At a scientific session around fear of hyperglycemia and its impacts at this year’s Advanced Technologies & Treatments for Diabetes conference in Berlin, Alon Liberman, a pediatric psychologist and researcher with Schneider Children’s Medical Center in Israel, discussed the need for more research around this underexplored topic. Liberman stressed that there just isn't enough literature on fear of hyperglycemia and the impact on both people living with diabetes as well as their loved ones.
“With one Google search, 35,000 articles for ‘fear of hypoglycemia’ appear,” Liberman said. “However, hyperglycemia can be more harmful and there are only 53 articles – and none of them deal with hyperglycemia in children and their parents. Why?”
Liberman cited the negative impacts of extended hyperglycemia in children and adolescents, which include but aren’t limited to adverse effects on memory, IQ, executive functioning, and learning. (He also noted that most children under 8 depend on parents for diabetes management and that the demands of caring for a young child with type 1 diabetes can impact the health of the entire family).
A study conducted by Dr. Nataša Bratina, a pediatric endocrinologist at University Children's Hospital, Ljubljana in Slovenia, as well as other researchers found that a parental fear of hypoglycemia is significantly associated with worse glycemic control in children with type 1. The study also suggested that parents of children with type 1 diabetes with greater levels of fear of hypoglycemia may lead to deliberate maintenance of higher glucose levels.
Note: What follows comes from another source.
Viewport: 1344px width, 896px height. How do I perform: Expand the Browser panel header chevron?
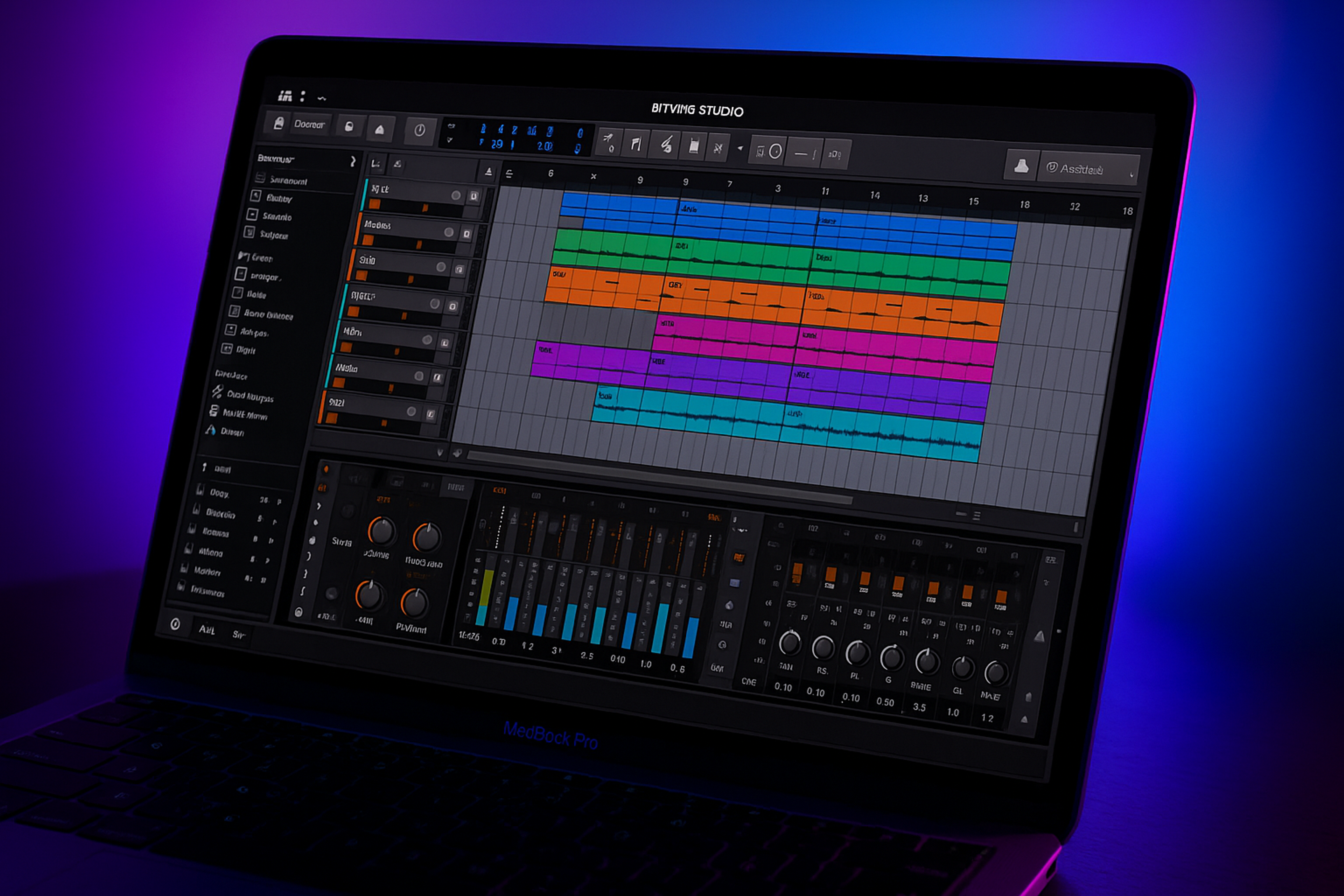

At the same scientific session, Bratina emphasized that education around hyperglycemia must be more intensive: While parents and children usually focus on information about hypoglycemia, they often skip over key parts of treating hyperglycemia, such as the use of pen injectors, types of insulin, continuous glucose monitors, and glucometers, which if lacking can potentially lead to hyperglycemia. To minimize fears surrounding the consequences of hyperglycemia, Bratina ultimately stressed the importance of discussing three goals at diagnosis: time in range (TIR), A1C, and average blood glucose – all indicators of diabetes management.
“There are goals set in the educational process, and all members of the team must follow these goals, [including] educators, dietitians, psychologists, and doctors,” Bratina said, adding a reminder that, in addition to schooling patients, it’s important to teach healthcare staff and loved ones, too. “While we work with children, we must never forget that we must share our knowledge with teachers and caregivers. They must be a part of this process as well.”